Trump, primo punto l’apertura di Hormuz
Qualsiasi accordo dovrebbe includere la riapertura dello Stretto di Hormuz. Poi bisogna affrontare la questione delle scorte di uranio altamente arricchito dell’Iran. Quindi stabilire un accordo a lungo termine sul programma nucleare iraniano, sui missili balistici e sul sostegno ai gruppi alleati nella regione. Negli ultimi giorni non c’è stato alcun contatto diretto tra Stati Uniti e Iran, Nonostante Egitto, Qatar e Regno Unito abbiano fatto da tramite tra le due parti. Egitto e Qatar hanno informato Stati Uniti e Israele che l’Iran avrebbe interesse a negoziare, ma a condizioni molto rigide. Le richieste iraniane includono un cessate il fuoco, garanzie che la guerra non riprenderà in futuro e un risarcimento
Da parte loro, gli Stati Uniti hanno posto sei condizioni, dallo stop al programma missilistico per cinque anni a quello totale dell’arricchimento dell’uranio.
Gli USA pongono sei condizioni
Gli USA chiedono la dismissione degli impianti nucleari di Natanz, Isfahan e Fordow, rigorosi protocolli di controllo esterno riguardanti la produzione e l’utilizzo di centrifughe e macchinari correlati. Vogliono poi trattati sul controllo degli armamenti con i Paesi della regione, che prevedano un tetto massimo di missili non superiore a 1.000 unità. Non consentono alcun finanziamento a gruppi affiliati quali Hezbollah in Libano, gli Houthi in Yemen o Hamas a Gaza.

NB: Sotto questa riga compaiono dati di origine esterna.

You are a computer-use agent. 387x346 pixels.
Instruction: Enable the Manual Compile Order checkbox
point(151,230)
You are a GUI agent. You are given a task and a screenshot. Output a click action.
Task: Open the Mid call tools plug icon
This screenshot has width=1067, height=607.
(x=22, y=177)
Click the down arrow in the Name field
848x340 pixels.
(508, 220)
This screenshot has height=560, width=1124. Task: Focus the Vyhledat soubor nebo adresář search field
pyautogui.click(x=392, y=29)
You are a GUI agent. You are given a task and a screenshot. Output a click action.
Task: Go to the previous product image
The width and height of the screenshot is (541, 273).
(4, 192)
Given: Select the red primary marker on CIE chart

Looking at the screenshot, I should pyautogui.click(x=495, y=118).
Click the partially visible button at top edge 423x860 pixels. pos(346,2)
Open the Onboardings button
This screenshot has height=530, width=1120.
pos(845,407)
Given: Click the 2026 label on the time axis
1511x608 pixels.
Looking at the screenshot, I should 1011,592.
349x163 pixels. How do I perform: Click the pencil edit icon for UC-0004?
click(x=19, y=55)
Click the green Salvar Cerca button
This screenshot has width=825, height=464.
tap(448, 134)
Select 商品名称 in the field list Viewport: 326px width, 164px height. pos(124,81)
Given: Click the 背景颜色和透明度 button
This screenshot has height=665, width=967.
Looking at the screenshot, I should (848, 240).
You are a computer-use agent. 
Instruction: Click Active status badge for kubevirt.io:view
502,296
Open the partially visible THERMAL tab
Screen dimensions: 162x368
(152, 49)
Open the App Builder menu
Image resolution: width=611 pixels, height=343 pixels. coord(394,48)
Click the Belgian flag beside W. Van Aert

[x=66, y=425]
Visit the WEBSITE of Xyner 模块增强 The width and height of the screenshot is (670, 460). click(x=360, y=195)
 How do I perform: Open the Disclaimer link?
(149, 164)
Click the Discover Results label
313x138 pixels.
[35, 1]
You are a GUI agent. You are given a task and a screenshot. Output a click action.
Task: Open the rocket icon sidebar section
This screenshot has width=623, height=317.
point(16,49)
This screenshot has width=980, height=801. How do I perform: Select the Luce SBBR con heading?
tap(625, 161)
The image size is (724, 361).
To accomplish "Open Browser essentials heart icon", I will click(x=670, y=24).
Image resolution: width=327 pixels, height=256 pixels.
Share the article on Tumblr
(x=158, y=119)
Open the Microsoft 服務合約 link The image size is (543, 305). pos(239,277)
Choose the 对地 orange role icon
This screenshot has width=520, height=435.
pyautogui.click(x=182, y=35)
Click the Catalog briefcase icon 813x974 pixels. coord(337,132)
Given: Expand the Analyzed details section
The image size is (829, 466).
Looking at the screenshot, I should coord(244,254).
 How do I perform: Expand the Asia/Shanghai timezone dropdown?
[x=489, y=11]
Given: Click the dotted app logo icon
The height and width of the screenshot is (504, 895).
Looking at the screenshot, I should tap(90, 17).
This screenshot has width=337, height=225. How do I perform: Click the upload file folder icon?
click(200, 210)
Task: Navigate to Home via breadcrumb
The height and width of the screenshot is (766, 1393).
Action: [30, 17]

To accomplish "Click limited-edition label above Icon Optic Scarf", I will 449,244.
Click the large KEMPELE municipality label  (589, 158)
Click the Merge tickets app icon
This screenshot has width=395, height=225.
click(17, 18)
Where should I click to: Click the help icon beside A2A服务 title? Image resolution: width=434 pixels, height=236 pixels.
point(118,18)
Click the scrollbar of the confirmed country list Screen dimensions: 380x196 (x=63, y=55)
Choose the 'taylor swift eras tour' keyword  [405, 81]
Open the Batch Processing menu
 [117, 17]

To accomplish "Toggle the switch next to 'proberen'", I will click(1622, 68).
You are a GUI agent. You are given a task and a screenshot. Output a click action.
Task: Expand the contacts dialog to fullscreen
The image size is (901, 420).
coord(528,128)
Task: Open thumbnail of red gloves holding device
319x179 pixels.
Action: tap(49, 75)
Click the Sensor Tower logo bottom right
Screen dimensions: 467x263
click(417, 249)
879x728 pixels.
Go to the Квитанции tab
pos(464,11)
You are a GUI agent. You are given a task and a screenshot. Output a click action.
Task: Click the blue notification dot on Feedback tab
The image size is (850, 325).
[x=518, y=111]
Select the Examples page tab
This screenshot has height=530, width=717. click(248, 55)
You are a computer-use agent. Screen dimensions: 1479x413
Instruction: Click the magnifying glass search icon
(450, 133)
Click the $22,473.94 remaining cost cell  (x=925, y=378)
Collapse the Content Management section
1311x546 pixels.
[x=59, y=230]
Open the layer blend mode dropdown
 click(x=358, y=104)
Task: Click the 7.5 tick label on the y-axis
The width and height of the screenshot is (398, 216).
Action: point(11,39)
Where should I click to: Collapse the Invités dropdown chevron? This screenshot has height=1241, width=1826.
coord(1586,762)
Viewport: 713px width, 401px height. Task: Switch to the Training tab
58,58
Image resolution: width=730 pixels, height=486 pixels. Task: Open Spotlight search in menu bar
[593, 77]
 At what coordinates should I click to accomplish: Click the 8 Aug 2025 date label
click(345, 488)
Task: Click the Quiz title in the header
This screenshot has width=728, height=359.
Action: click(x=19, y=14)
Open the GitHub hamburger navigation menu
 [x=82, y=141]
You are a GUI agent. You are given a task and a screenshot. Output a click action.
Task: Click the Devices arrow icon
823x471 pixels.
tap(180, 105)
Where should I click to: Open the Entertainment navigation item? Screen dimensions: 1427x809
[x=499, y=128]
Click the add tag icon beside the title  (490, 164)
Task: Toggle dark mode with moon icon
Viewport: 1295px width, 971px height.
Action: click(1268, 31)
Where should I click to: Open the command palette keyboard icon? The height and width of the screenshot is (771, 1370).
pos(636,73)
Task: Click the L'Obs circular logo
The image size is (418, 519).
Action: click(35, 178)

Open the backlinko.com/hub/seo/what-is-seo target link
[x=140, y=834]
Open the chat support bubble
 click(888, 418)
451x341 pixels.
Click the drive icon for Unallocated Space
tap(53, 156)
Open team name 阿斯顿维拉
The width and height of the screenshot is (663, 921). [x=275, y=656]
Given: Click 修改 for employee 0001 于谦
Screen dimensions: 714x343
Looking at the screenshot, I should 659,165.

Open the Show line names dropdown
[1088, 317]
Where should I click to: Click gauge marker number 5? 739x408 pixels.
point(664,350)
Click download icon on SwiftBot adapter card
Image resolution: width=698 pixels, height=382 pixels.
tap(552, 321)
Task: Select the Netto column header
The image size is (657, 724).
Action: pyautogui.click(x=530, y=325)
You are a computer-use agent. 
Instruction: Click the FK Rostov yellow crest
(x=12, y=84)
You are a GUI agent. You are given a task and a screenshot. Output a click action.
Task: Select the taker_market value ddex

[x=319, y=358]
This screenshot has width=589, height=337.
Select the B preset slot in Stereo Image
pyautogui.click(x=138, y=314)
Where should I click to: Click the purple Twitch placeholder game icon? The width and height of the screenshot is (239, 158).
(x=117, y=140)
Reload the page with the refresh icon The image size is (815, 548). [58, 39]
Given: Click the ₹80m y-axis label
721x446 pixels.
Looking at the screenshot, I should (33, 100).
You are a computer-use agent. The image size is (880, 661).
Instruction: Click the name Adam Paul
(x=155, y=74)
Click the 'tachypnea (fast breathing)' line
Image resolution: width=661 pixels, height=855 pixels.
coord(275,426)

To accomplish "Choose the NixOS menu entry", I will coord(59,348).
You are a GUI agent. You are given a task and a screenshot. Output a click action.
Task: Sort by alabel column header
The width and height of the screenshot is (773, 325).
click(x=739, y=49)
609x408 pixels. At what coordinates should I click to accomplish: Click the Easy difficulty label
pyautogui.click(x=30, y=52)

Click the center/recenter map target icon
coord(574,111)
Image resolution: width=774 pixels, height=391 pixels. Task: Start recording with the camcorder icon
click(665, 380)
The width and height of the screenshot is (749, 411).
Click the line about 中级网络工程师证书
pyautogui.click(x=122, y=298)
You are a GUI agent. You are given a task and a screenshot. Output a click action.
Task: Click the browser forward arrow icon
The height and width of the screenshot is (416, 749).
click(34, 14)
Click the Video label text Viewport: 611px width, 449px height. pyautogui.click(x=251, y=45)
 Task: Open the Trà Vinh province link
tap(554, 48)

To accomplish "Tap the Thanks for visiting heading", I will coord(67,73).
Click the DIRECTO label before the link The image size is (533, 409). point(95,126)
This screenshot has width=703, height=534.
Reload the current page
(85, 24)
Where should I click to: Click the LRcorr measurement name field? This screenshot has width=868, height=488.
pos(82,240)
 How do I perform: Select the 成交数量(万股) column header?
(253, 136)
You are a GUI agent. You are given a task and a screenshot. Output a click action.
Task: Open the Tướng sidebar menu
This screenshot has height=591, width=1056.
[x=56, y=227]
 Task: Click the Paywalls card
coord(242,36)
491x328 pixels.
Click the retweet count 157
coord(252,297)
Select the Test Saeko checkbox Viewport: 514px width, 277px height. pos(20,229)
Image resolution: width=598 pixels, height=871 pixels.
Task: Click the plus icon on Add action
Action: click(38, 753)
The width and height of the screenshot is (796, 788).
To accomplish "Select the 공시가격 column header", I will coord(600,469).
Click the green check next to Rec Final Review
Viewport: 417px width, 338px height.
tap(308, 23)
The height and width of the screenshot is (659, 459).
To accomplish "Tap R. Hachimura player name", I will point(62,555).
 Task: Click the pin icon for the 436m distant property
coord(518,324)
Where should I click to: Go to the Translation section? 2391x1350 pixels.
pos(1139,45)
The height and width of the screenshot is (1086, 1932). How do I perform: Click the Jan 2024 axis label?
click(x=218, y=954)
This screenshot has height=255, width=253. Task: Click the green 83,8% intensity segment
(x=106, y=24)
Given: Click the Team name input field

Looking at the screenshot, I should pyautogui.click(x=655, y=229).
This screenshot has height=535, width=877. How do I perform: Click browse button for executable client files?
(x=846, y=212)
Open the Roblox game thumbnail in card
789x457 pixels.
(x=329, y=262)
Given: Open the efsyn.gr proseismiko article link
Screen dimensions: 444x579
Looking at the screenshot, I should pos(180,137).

Le sei condizioni dell’Iran
L’Iran chiede la garanzia che il conflitto non si ripeta, la chiusura delle basi militari statunitensi nella regione e il pagamento di un risarcimento. Vuole la fine della guerra contro tutti i gruppi regionali affiliati all’Iran, l’attuazione di un nuovo regime giuridico per lo Stretto di Hormuz e il perseguimento penale e l’estradizione degli operatori dei media anti-iraniani. Lo riferisce l’agenzia Tasnim, emanazione dei Pasdaran.